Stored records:
_____

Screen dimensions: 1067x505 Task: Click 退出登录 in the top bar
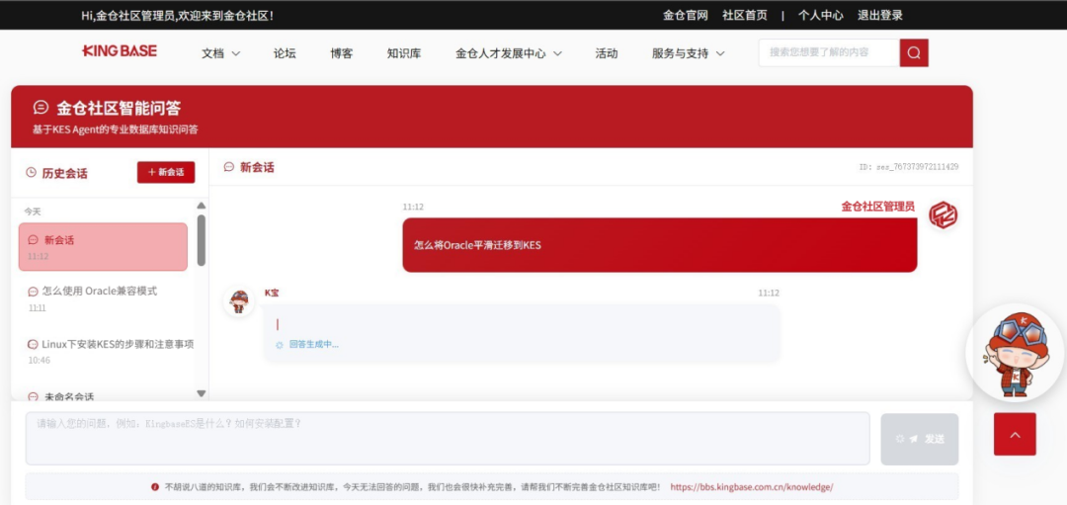coord(880,15)
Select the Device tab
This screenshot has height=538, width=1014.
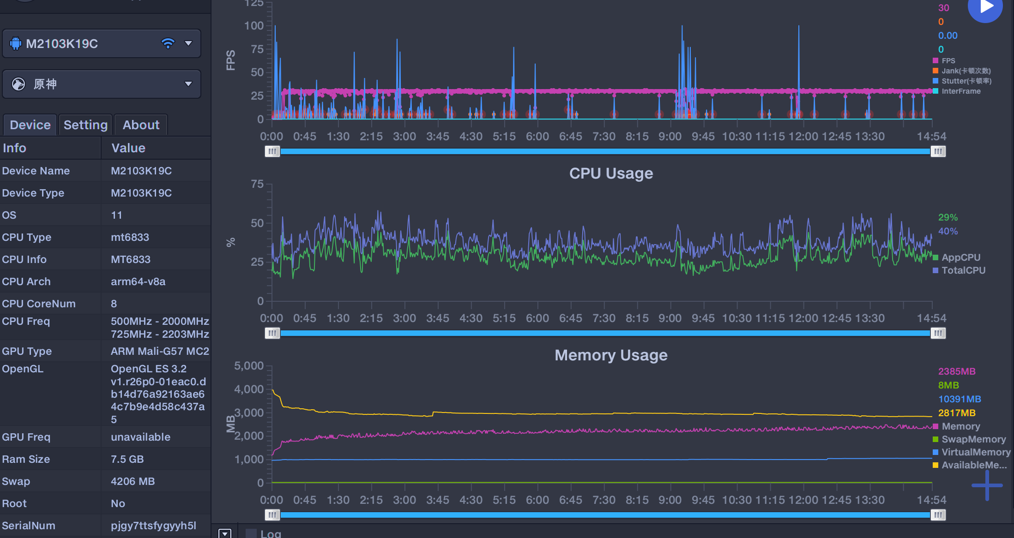point(29,125)
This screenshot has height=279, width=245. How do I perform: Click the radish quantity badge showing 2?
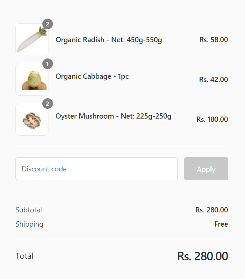pos(47,24)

_____

• Work instructions: Write out the entries above word for word. Do not include the pictures.

• Written solution:
Screen dimensions: 1067x505 Task: Click 退出登录 in the top bar
coord(880,15)
Select the Device tab
This screenshot has height=538, width=1014.
point(29,125)
This screenshot has height=279, width=245. How do I perform: Click the radish quantity badge showing 2?
pos(47,24)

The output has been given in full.